━━━━━ Page excerpt ━━━━━
Image Credits: Highlights and images for 20 June 2023 ( The “family picture” of the BBNJ’s team, 20th June 2023


As COP28 unfolded in Dubai, reporters and pundits around the world touted a daunting narrative, portraying the diplomatic conference as “our last chance” before a climate breakdown. However, environmental diplomacy has never been limited to one summit a year, and as we speak, dozens of negotiations are taking place to build an international legal network on the environment, piece by piece. Their scopes are far wider than just climate change, encompassing biodiversity loss and pollution, which are all interlinked. Relying on the Earth Negotiations Bulletin (ENB), let’s take a look at the archives of green diplomacy, with the example of two “blue” treaties that teach us more about how environmental treaties come about, providing an alternative point of view on the efficacy of environmental negotiations.

The Earth Negotiations Bulletin

The ENB is an initiative, by the International Institute for Sustainable Development, that provides fact-based reports on United Nations environmental negotiations. Their team of researchers, academics and experts attend diplomatic conferences worldwide to summarise them for all their subscribers for free. They administer two other newsletters: 1) on the global implementation of the Sustainable Development Goals and 2) on jobs in climate change-related careers. This makes the ENB a useful tool for any student interested in following the current trends in green diplomacy. 

What are “Blue” Treaties?
━━━━━
**Task requirements**
A) According to the page excerpt, which organization runs the Earth Negotiations Bulletin?
B) Write out the stretch of the page excerpt from "As COP28 unfolded" through "of environmental negotiations.", swapping "Dubai" for "Baku".
The entries after this point are separate material with no connection to the page excerpt.
━━━━━ Records ━━━━━
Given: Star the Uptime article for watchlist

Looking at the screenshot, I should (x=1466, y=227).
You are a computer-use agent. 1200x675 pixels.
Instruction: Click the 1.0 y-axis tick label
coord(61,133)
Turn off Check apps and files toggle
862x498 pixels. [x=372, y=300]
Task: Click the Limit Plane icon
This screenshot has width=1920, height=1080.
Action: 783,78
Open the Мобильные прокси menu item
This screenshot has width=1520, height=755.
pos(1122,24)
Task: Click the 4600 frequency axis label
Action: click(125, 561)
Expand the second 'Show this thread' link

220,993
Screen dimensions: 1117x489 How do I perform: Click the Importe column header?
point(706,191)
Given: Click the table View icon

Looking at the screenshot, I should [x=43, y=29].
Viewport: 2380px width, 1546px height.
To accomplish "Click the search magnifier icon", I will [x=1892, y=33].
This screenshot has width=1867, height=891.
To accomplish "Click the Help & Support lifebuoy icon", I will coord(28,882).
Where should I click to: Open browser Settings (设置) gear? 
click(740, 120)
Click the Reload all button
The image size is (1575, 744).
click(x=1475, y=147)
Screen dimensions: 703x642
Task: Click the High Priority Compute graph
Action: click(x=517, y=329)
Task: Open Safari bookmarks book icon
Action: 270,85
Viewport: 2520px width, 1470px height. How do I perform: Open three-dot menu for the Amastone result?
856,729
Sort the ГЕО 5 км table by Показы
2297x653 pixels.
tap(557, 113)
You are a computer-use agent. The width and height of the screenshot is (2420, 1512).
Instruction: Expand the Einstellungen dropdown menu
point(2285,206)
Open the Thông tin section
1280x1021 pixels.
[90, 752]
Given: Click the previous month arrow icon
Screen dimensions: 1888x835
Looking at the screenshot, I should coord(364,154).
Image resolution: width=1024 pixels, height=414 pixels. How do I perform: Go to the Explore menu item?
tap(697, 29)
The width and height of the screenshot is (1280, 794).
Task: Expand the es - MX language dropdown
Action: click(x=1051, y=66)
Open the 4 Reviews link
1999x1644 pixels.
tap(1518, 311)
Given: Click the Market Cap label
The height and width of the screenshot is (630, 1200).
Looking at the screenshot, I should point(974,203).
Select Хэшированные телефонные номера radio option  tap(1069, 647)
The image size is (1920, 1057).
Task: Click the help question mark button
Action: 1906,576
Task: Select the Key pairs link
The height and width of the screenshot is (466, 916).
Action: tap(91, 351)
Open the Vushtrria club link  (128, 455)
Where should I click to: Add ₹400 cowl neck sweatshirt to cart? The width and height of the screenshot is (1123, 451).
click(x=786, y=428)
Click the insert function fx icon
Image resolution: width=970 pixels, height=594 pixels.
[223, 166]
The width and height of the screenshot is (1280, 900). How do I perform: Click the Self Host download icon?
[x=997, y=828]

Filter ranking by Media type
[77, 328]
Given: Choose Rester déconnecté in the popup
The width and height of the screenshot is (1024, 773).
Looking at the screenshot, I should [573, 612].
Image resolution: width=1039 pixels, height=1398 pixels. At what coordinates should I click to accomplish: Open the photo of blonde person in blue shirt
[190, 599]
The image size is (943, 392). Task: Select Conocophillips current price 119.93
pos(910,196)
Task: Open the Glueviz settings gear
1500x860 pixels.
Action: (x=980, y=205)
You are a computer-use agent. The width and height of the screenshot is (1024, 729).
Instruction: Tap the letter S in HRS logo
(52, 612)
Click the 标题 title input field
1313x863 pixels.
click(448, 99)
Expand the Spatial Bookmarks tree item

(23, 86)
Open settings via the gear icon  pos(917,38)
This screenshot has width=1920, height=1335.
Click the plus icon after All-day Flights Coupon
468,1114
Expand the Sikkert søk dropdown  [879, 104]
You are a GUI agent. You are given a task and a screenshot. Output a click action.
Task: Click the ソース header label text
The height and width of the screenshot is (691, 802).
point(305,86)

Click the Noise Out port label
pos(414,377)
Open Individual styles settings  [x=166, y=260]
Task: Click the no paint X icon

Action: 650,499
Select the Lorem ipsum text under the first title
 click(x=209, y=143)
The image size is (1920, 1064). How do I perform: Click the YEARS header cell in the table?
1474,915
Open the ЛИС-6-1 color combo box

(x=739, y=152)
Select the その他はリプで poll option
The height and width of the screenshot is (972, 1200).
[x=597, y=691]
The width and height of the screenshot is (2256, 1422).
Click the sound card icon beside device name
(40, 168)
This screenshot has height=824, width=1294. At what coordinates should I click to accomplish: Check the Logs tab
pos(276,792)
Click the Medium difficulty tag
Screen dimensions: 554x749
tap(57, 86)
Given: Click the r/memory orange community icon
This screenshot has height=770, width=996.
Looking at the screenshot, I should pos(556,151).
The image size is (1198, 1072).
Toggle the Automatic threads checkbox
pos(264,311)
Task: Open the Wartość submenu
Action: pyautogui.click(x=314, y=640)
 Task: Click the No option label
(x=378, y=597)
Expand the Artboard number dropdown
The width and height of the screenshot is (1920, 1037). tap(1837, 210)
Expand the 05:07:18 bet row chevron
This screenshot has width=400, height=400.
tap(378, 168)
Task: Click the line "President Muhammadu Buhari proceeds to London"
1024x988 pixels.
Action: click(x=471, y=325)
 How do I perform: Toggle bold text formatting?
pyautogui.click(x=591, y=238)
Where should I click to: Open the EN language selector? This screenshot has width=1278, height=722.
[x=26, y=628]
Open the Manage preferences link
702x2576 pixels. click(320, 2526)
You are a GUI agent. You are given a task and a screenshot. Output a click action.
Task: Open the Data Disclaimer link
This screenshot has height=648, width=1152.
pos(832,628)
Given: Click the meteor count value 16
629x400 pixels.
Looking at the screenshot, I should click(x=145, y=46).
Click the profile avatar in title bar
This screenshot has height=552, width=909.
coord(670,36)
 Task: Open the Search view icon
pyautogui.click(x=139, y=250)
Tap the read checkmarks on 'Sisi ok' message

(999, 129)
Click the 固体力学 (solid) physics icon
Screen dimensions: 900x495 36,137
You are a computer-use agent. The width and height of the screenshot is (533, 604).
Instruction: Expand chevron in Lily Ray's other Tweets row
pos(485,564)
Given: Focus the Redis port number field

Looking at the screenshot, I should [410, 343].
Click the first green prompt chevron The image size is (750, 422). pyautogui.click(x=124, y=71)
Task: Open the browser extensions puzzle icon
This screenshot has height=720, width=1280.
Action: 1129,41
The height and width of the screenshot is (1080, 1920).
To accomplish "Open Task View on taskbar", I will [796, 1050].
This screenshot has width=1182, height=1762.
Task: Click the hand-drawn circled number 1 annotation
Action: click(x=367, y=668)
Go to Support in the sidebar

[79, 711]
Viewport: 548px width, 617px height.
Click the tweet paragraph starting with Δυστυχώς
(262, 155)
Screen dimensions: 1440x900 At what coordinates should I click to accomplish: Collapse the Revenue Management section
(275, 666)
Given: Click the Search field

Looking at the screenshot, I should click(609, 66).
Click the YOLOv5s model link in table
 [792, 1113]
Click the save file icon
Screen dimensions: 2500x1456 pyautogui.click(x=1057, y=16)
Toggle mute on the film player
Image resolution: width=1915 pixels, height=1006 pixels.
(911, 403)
━━━━━
**Final answers**
A) The International Institute for Sustainable Development.

B)
As COP28 unfolded in Baku, reporters and pundits around the world touted a daunting narrative, portraying the diplomatic conference as “our last chance” before a climate breakdown. However, environmental diplomacy has never been limited to one summit a year, and as we speak, dozens of negotiations are taking place to build an international legal network on the environment, piece by piece. Their scopes are far wider than just climate change, encompassing biodiversity loss and pollution, which are all interlinked. Relying on the Earth Negotiations Bulletin (ENB), let’s take a look at the archives of green diplomacy, with the example of two “blue” treaties that teach us more about how environmental treaties come about, providing an alternative point of view on the efficacy of environmental negotiations.